_Your task_
Every entry in the data below needs to be repeated exactly.
═══ Given entries
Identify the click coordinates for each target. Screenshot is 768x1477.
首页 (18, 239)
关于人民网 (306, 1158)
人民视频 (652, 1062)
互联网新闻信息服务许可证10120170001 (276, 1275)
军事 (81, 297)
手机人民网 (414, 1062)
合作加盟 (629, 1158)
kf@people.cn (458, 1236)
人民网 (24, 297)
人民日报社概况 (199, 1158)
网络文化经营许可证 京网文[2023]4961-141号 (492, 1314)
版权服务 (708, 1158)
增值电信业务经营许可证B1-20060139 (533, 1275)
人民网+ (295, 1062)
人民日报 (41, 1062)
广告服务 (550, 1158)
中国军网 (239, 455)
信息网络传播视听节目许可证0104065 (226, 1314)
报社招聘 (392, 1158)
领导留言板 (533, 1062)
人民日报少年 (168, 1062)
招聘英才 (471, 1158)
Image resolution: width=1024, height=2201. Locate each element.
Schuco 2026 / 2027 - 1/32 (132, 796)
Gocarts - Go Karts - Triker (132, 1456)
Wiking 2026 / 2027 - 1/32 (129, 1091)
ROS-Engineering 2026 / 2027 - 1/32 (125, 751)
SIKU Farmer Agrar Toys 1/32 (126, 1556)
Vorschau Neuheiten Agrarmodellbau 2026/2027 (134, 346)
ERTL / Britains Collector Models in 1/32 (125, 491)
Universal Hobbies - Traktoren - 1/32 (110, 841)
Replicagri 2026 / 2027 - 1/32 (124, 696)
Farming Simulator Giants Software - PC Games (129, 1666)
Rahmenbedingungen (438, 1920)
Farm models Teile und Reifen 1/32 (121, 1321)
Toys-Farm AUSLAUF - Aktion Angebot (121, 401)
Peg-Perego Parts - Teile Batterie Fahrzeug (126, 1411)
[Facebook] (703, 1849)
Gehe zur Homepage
══════
_Task solution_
Identify the click coordinates for each target. Screenshot is 768x1477.
首页 (18, 239)
关于人民网 (306, 1158)
人民视频 (652, 1062)
互联网新闻信息服务许可证10120170001 (276, 1275)
军事 (81, 297)
手机人民网 (414, 1062)
合作加盟 (629, 1158)
kf@people.cn (458, 1236)
人民网 (24, 297)
人民日报社概况 (199, 1158)
网络文化经营许可证 京网文[2023]4961-141号 (492, 1314)
版权服务 (708, 1158)
增值电信业务经营许可证B1-20060139 (533, 1275)
人民网+ (295, 1062)
人民日报 (41, 1062)
广告服务 (550, 1158)
中国军网 (239, 455)
信息网络传播视听节目许可证0104065 (226, 1314)
报社招聘 (392, 1158)
领导留言板 (533, 1062)
人民日报少年 (168, 1062)
招聘英才 (471, 1158)
Image resolution: width=1024, height=2201. Locate each element.
Schuco 2026 / 2027 - 1/32 (132, 796)
Gocarts - Go Karts - Triker (132, 1456)
Wiking 2026 / 2027 - 1/32 (129, 1091)
ROS-Engineering 2026 / 2027 - 1/32 (125, 751)
SIKU Farmer Agrar Toys 1/32 (126, 1556)
Vorschau Neuheiten Agrarmodellbau 2026/2027 (134, 346)
ERTL / Britains Collector Models in 1/32 (125, 491)
Universal Hobbies - Traktoren - 1/32 (110, 841)
Replicagri 2026 / 2027 - 1/32 (124, 696)
Farming Simulator Giants Software - PC Games (129, 1666)
Rahmenbedingungen (438, 1920)
Farm models Teile und Reifen 1/32 (121, 1321)
Toys-Farm AUSLAUF - Aktion Angebot (121, 401)
Peg-Perego Parts - Teile Batterie Fahrzeug (126, 1411)
[Facebook] (703, 1849)
Gehe zur Homepage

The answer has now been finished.